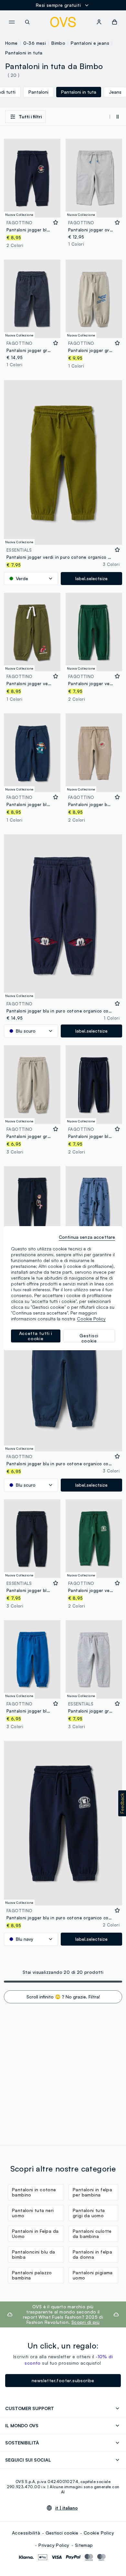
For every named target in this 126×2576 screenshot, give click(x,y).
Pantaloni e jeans (90, 43)
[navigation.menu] (11, 22)
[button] (122, 1803)
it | (66, 2508)
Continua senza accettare (87, 1237)
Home (11, 43)
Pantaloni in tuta (24, 52)
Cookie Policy (99, 2532)
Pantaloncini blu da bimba (33, 2254)
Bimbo (58, 43)
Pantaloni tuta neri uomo (33, 2212)
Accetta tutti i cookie (36, 1335)
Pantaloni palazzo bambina (32, 2275)
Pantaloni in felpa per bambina (92, 2192)
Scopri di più (85, 2322)
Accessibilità (26, 2532)
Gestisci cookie (62, 2532)
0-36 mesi (34, 43)
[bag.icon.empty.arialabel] (114, 22)
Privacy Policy (53, 2545)
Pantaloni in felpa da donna (92, 2254)
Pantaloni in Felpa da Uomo (35, 2233)
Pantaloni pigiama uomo (93, 2275)
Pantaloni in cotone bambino (34, 2192)
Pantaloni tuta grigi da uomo (89, 2212)
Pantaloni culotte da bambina (92, 2233)
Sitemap (84, 2545)
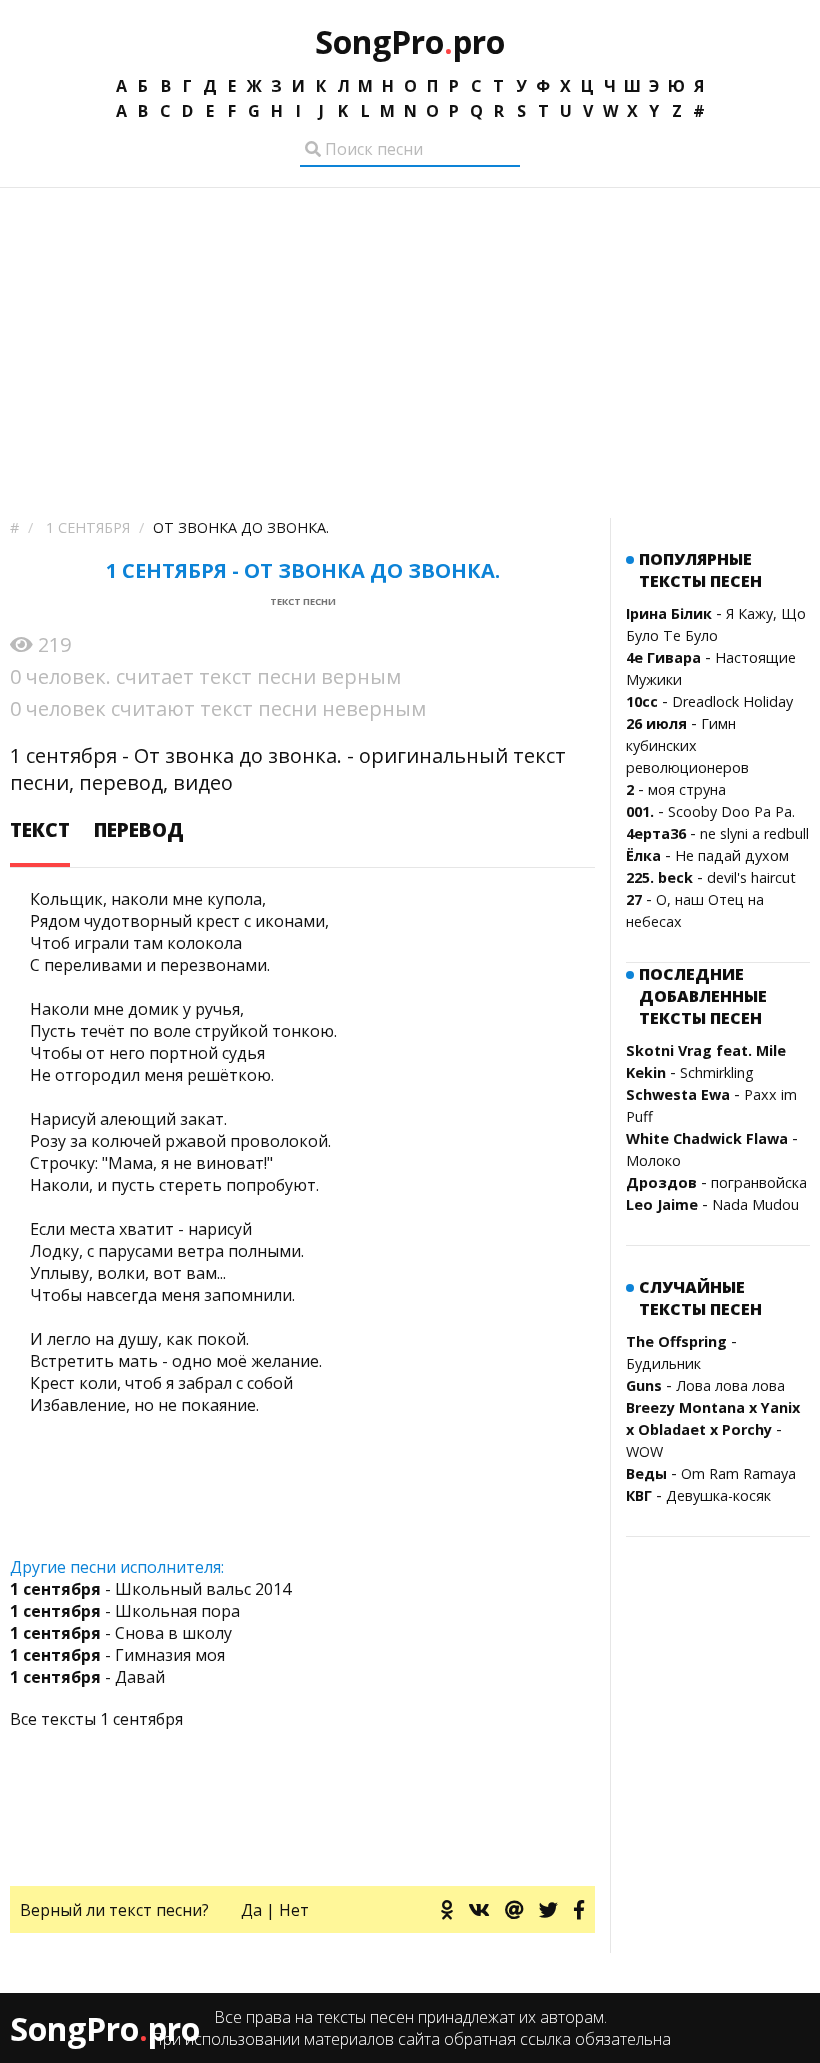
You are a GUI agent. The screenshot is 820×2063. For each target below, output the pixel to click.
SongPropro (410, 41)
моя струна (687, 789)
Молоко (653, 1160)
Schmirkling (717, 1072)
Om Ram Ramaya (738, 1473)
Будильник (663, 1363)
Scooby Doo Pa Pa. (731, 811)
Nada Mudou (755, 1204)
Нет (294, 1910)
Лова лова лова (730, 1385)
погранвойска (759, 1182)
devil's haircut (751, 877)
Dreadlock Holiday (732, 701)
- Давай (87, 1677)
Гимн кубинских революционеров (687, 745)
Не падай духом (732, 855)
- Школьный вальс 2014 (150, 1589)
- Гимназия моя (117, 1655)
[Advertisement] (410, 338)
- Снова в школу (121, 1633)
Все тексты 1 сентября (96, 1719)
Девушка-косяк (718, 1495)
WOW (644, 1451)
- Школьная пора (125, 1611)
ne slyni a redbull (754, 833)
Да (251, 1910)
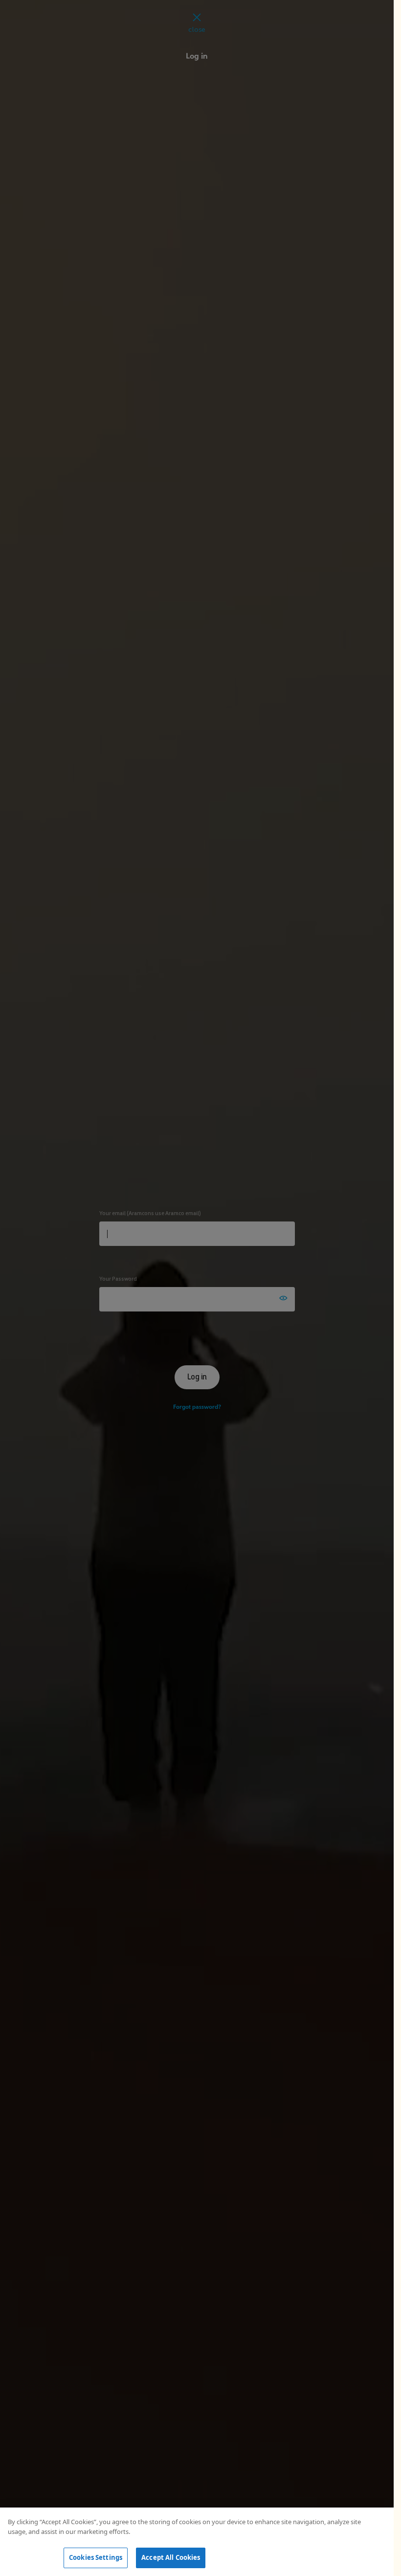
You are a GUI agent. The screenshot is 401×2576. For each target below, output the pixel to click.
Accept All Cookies (170, 2557)
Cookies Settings (95, 2557)
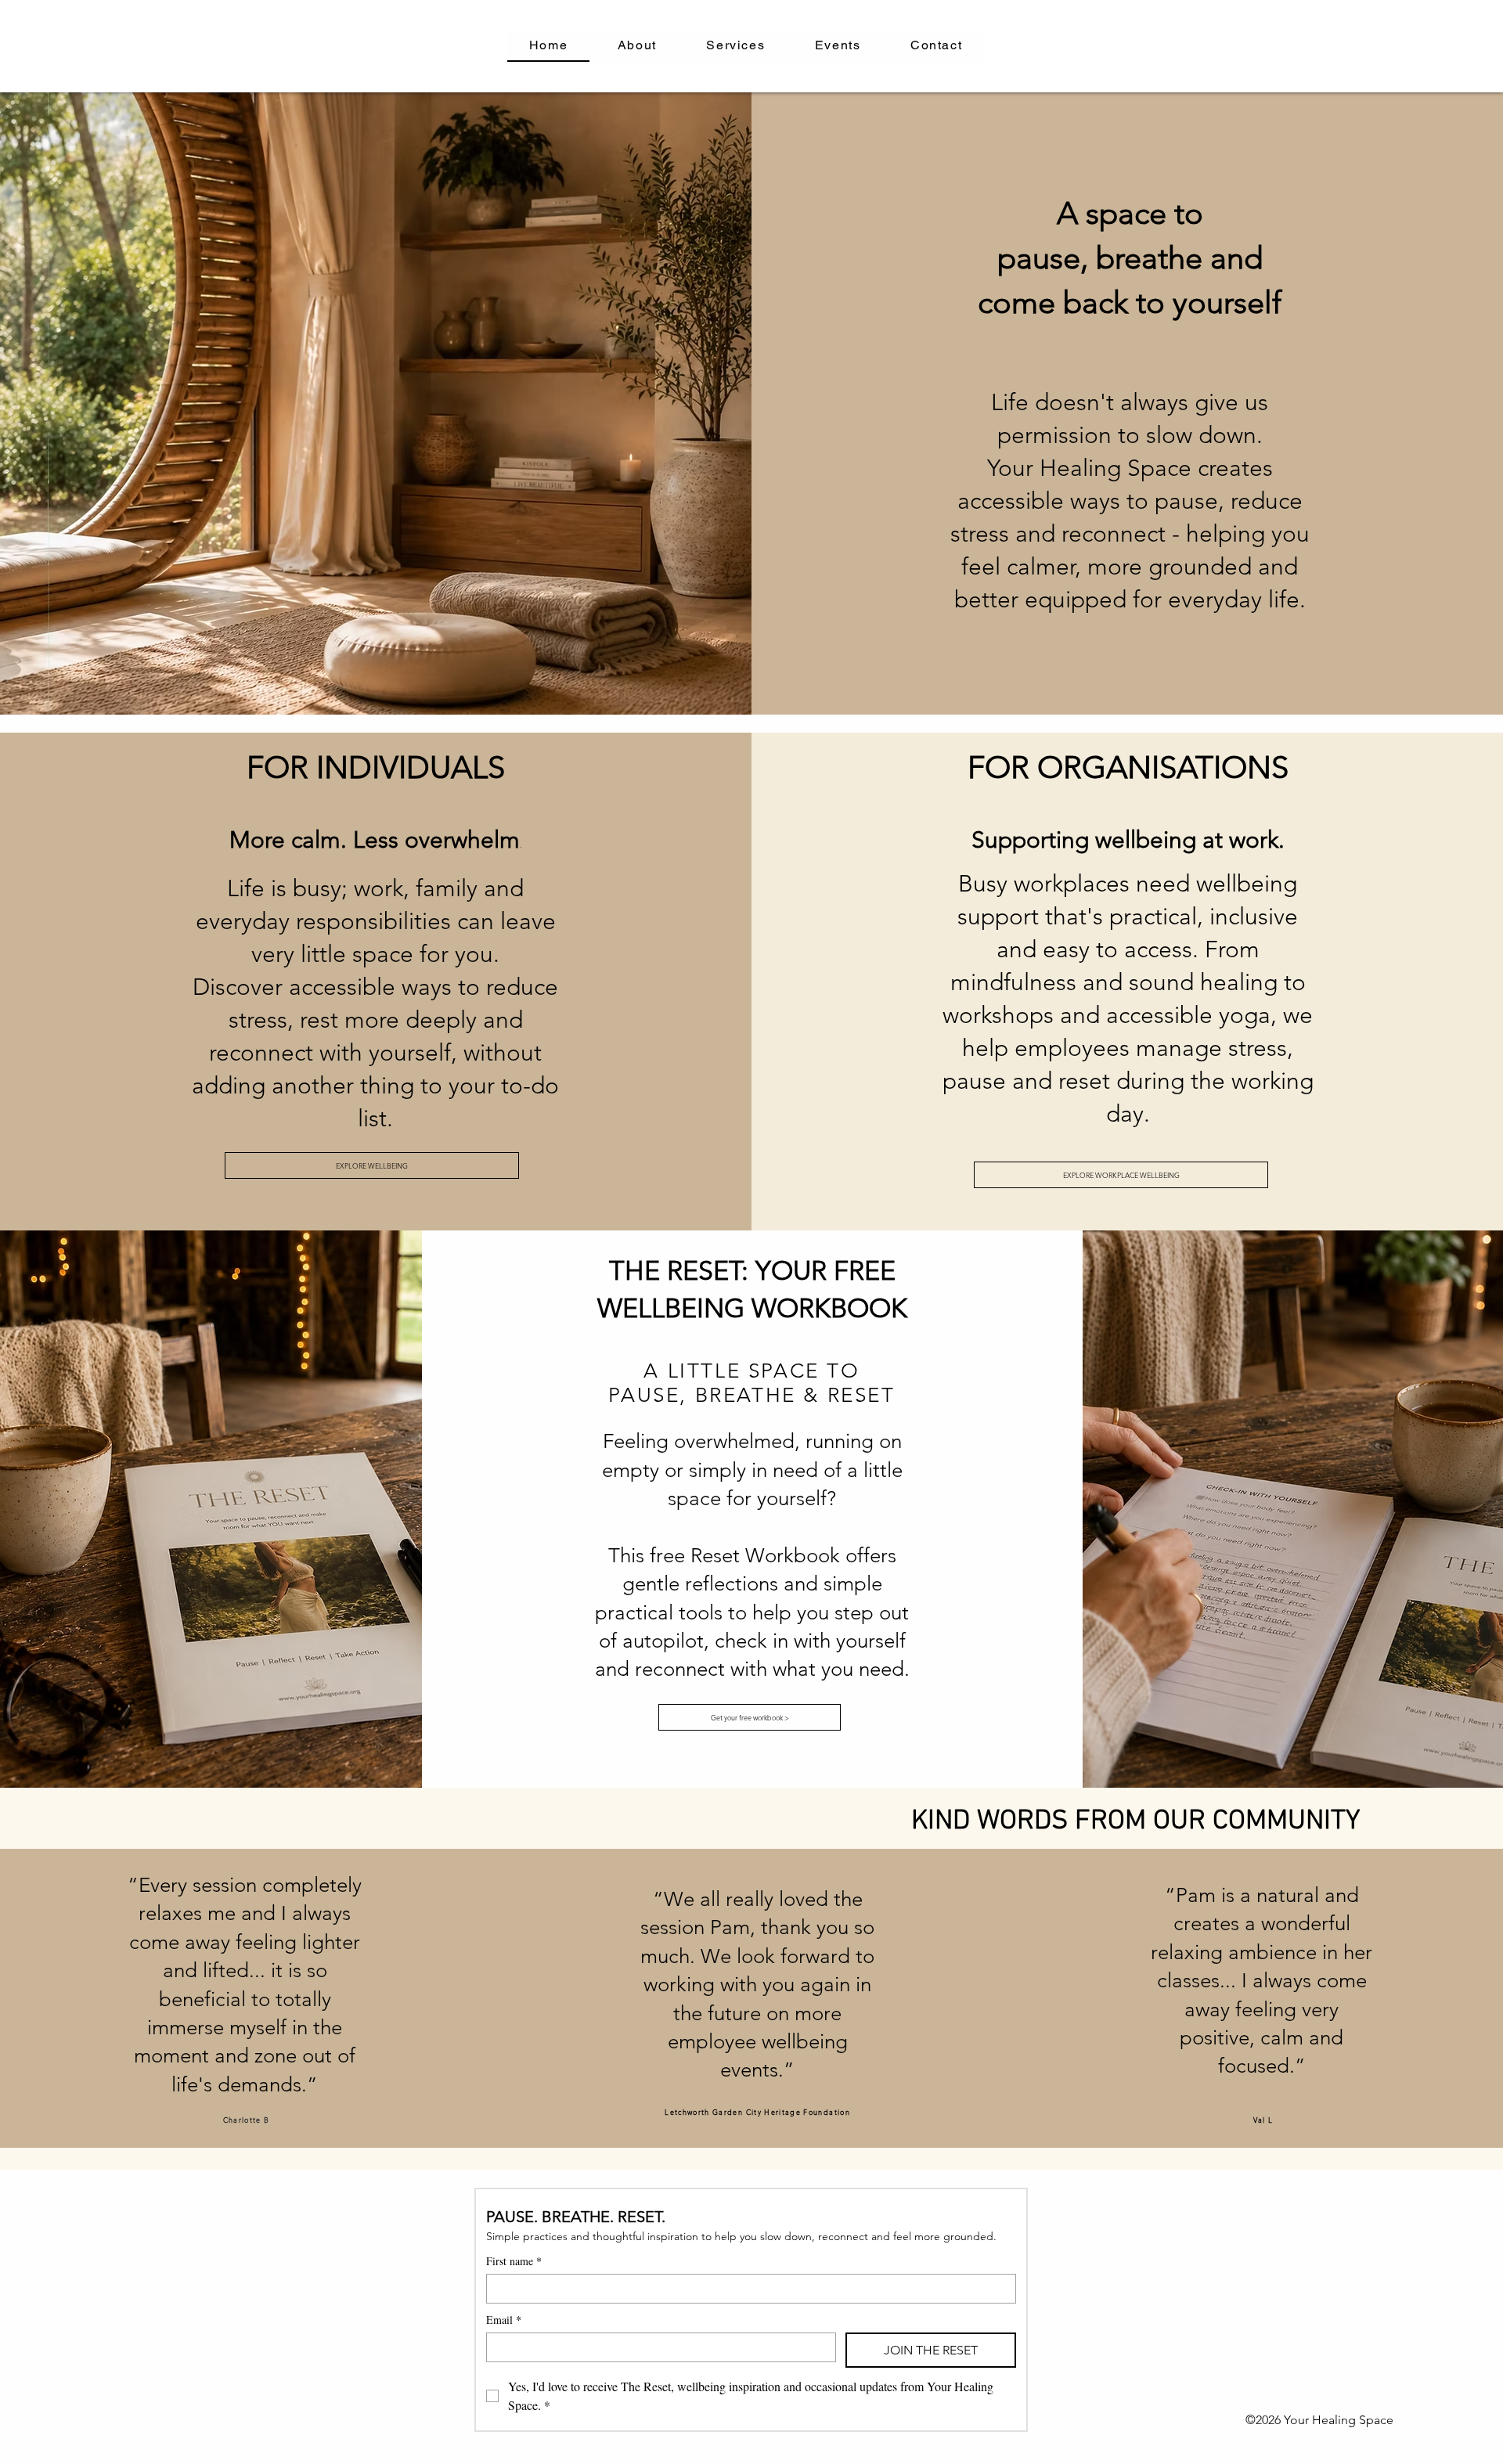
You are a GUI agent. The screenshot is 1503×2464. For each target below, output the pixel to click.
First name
* * *
● EXERCISE REQUIREMENTS
Leaving out any images, restate every record word for word.

● TASK ANSWER
For every named target in this 126×2576 screenshot, give click(x,y).
Pantaloni e jeans (90, 43)
[navigation.menu] (11, 22)
[button] (122, 1803)
it | (66, 2508)
Continua senza accettare (87, 1237)
Home (11, 43)
Pantaloni in tuta (24, 52)
Cookie Policy (99, 2532)
Pantaloncini blu da bimba (33, 2254)
Bimbo (58, 43)
Pantaloni tuta neri uomo (33, 2212)
Accetta tutti i cookie (36, 1335)
Pantaloni palazzo bambina (32, 2275)
Pantaloni in felpa per bambina (92, 2192)
Scopri di più (85, 2322)
Accessibilità (26, 2532)
Gestisci cookie (62, 2532)
0-36 mesi (34, 43)
[bag.icon.empty.arialabel] (114, 22)
Privacy Policy (53, 2545)
Pantaloni in felpa da donna (92, 2254)
Pantaloni in Felpa da Uomo (35, 2233)
Pantaloni pigiama uomo (93, 2275)
Pantaloni in cotone bambino (34, 2192)
Pantaloni tuta grigi da uomo (89, 2212)
Pantaloni culotte da bambina (92, 2233)
Sitemap (84, 2545)
You are a GUI agent. The screenshot is 820×2063. For each target below, output the pixel to click.
SongPropro (410, 41)
моя струна (687, 789)
Молоко (653, 1160)
Schmirkling (717, 1072)
Om Ram Ramaya (738, 1473)
Будильник (663, 1363)
Scooby Doo Pa Pa. (731, 811)
Nada Mudou (755, 1204)
Нет (294, 1910)
Лова лова лова (730, 1385)
погранвойска (759, 1182)
devil's haircut (751, 877)
Dreadlock Holiday (732, 701)
- Давай (87, 1677)
Гимн кубинских революционеров (687, 745)
Не падай духом (732, 855)
- Школьный вальс 2014 (150, 1589)
- Гимназия моя (117, 1655)
[Advertisement] (410, 338)
- Снова в школу (121, 1633)
Все тексты 1 сентября (96, 1719)
Девушка-косяк (718, 1495)
WOW (644, 1451)
- Школьная пора (125, 1611)
ne slyni a redbull (754, 833)
Да (251, 1910)
You are a GUI agent. The screenshot is 401×2576. For each target below, output the pixel to click.
Accept All Cookies (170, 2557)
Cookies Settings (95, 2557)
You are a GUI agent. The screenshot is 1503×2464. For each target below, output the pixel to click.
First name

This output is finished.